--- BEGIN Stored records ---

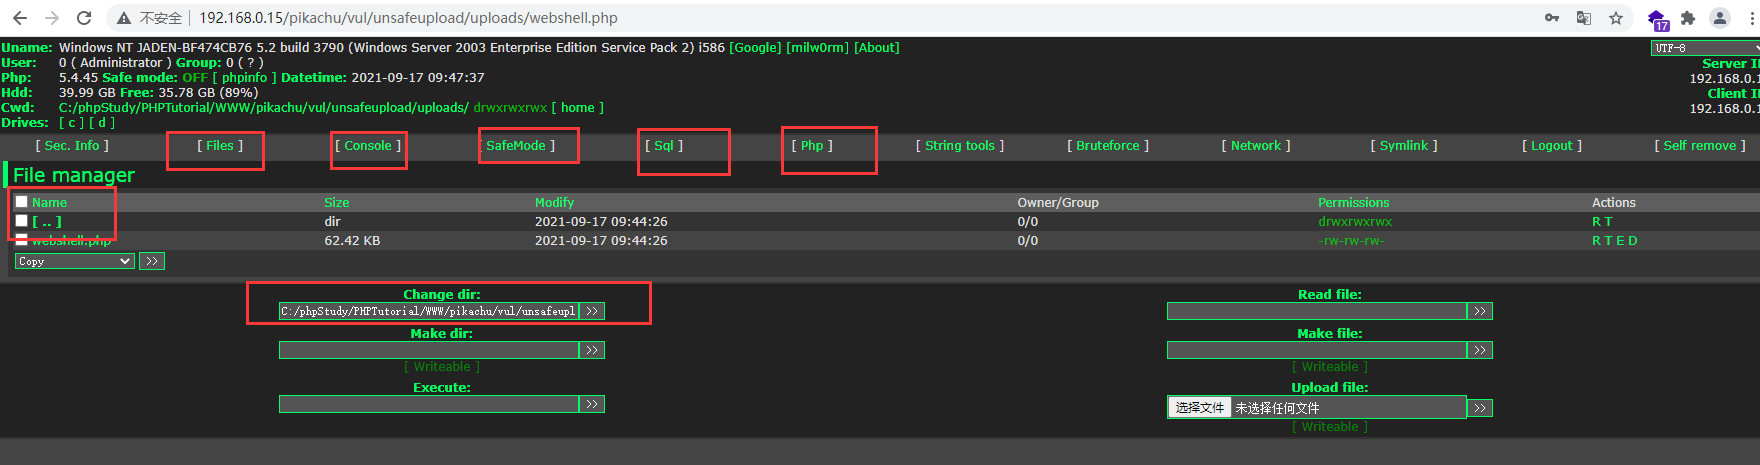Tick the webshell.php file checkbox
Image resolution: width=1760 pixels, height=465 pixels.
[21, 239]
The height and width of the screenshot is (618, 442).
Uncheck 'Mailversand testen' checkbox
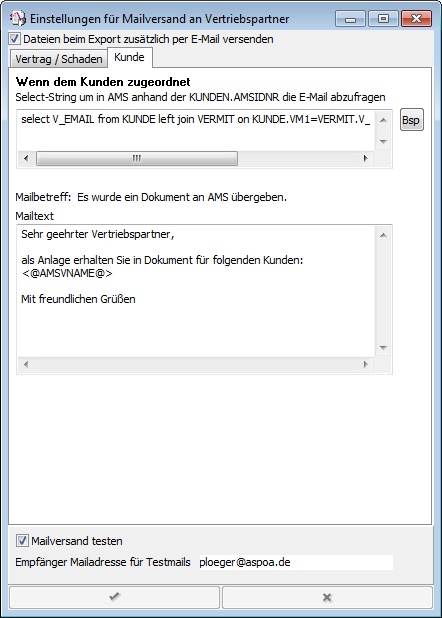click(x=22, y=540)
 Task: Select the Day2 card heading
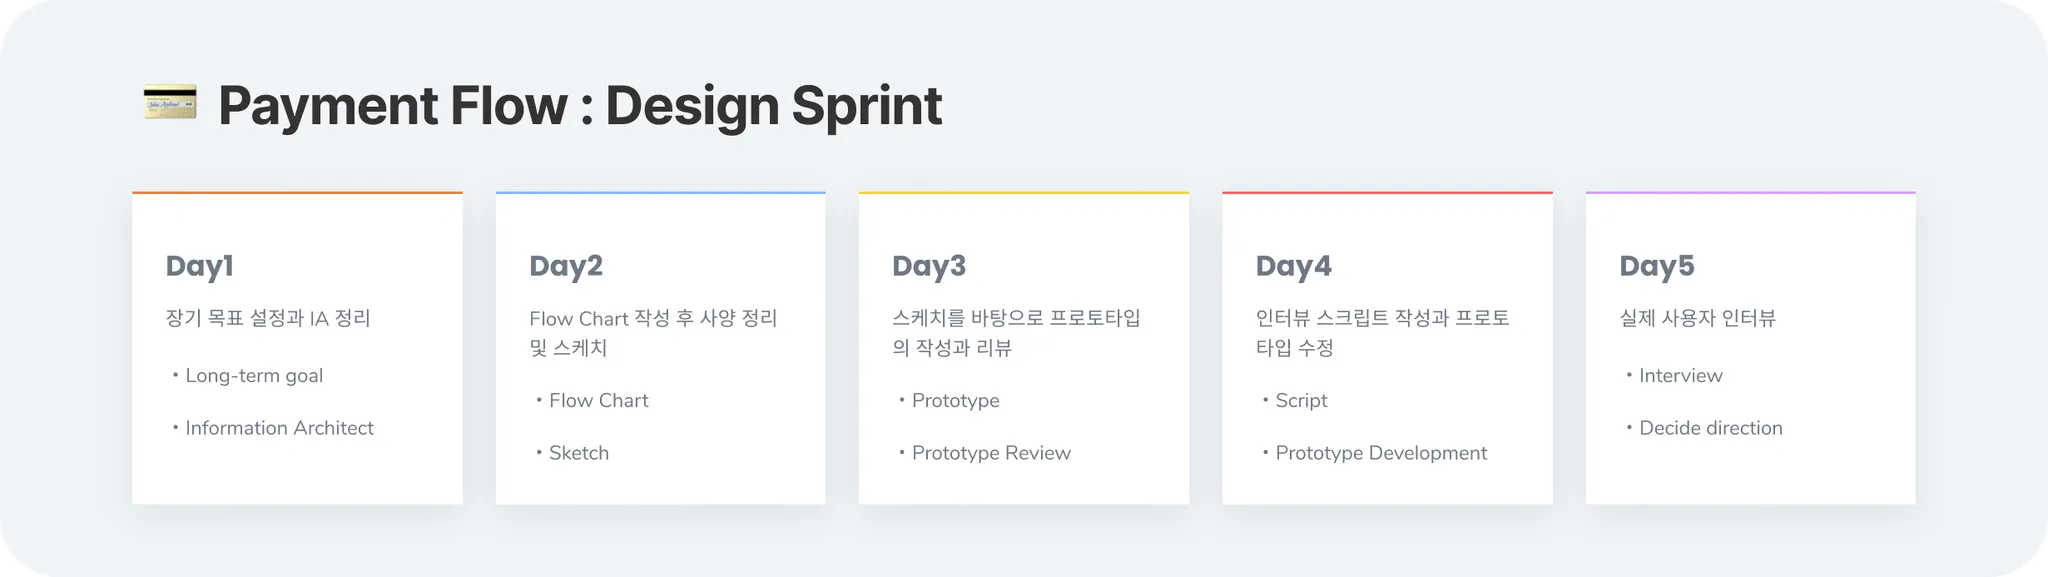pos(566,266)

--- END Stored records ---

■ **Instructions to follow**: Can you give the rows above as a numbered list, skipping blank lines and leaving out the pictures?

■ **Correct response**:
1. Tick the webshell.php file checkbox
2. Image resolution: width=1760 pixels, height=465 pixels.
3. [21, 239]
4. The height and width of the screenshot is (618, 442).
5. Uncheck 'Mailversand testen' checkbox
6. click(x=22, y=540)
7.  Task: Select the Day2 card heading
8. pos(566,266)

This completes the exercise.